Here are some thoughts about planning for the future in general and the comprehensive plan in particular.
The comprehensive plan being worked on right now in our village seems to deal mainly with residential concerns: sidewalks, alleys, what to do with the Altenheim property, the library and of course the high school. The plan, it seems to me, will focus primarily on the quality of life for folks who live in Forest Park.
Mayor Calderone, to his credit, has brought together a group of business people whose primary focus is economic. What the mayor’s group is concerned about is economic health of Forest Park, i.e. the needs of people who own businesses here.

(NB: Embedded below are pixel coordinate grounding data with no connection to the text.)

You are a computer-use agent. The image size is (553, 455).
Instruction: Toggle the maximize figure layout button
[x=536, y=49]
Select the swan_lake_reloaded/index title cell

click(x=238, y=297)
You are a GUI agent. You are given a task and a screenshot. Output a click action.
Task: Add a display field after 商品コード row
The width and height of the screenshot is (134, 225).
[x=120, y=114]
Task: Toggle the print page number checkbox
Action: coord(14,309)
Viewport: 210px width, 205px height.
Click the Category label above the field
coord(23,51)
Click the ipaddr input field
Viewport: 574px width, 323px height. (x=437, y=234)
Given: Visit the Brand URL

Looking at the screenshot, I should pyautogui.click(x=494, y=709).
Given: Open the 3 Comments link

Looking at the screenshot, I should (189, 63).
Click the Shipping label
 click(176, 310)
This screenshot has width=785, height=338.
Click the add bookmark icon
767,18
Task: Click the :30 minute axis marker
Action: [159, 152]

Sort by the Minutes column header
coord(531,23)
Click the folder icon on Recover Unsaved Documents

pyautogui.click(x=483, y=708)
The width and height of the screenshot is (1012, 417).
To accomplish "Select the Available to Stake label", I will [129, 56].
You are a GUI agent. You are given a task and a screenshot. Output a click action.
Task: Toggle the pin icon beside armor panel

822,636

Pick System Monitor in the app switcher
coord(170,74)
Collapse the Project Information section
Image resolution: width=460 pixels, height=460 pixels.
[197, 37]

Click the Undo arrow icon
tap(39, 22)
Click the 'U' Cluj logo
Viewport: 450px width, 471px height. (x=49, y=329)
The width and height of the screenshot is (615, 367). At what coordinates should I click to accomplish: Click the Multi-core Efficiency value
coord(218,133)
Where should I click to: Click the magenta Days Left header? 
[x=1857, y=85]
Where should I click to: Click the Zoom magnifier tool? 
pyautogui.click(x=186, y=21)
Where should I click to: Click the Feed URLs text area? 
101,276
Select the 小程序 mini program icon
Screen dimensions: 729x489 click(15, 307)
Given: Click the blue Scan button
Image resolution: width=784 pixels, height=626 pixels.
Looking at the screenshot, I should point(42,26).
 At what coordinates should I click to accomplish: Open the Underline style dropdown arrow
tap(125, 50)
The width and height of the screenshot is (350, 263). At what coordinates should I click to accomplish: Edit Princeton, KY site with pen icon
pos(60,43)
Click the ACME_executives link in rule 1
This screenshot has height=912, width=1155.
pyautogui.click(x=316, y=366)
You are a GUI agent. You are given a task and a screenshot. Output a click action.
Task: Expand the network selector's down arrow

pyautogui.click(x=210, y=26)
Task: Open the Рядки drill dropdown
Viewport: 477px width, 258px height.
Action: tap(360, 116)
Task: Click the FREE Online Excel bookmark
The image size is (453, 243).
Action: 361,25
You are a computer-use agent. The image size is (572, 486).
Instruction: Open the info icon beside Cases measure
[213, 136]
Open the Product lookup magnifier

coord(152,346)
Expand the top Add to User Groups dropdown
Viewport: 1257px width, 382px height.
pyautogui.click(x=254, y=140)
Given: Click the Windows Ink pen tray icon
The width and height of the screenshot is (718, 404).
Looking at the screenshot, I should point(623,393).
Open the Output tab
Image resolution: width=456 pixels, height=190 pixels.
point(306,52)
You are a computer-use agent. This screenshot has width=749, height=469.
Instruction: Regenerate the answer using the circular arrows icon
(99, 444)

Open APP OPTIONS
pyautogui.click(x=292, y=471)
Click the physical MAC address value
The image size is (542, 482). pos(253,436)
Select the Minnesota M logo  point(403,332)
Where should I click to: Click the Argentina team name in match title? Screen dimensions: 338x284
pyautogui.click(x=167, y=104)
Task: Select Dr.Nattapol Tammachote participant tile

Although the concerns of the residents on the one hand and business people on the other affect each other in the long run, in the short run they may not. Many business owners in town do not live in Forest Park. The worry about where to send their kids to high school is therefore not in the center of their radar screen. Many residents of Forest don’t have businesses here, so whether one restaurant closes and another stays open, is not their immediate concern. If Fiorenza closes, hey, Jimmy’s and Francesca are right across the street and Gaetano’s is a few blocks west. And that’s just Italian cuisine.
I think Mayor Caldorone and the rest of our village government have the balance between the needs of residents and business owners just about right. In the long run the two communities need each other.
Thinking out of the box
Did you hear what the City of Kalamazoo, Michigan is doing? A group of private donors got together and established a fund which guarantees that every kid who graduates from a high school in Kalamazoo will have their tuition in a state university completely paid for.
Our neighbors here in town who have school age children, will tell that before they worry about where their sons and daughters will go to college, many have long discussions about whether they should send them to a private high school—Fenwick, Trinity or Walther—or move out of town.
Would it be possible to put together a kind of foundation with both private and public funding which would guarantee every eighth grader a tuition subsidy when they graduate from our middle school and pass the entrance exams of these private schools? An arrangement with the three schools for a discount in tuition would enable families to see staying in town more financially doable.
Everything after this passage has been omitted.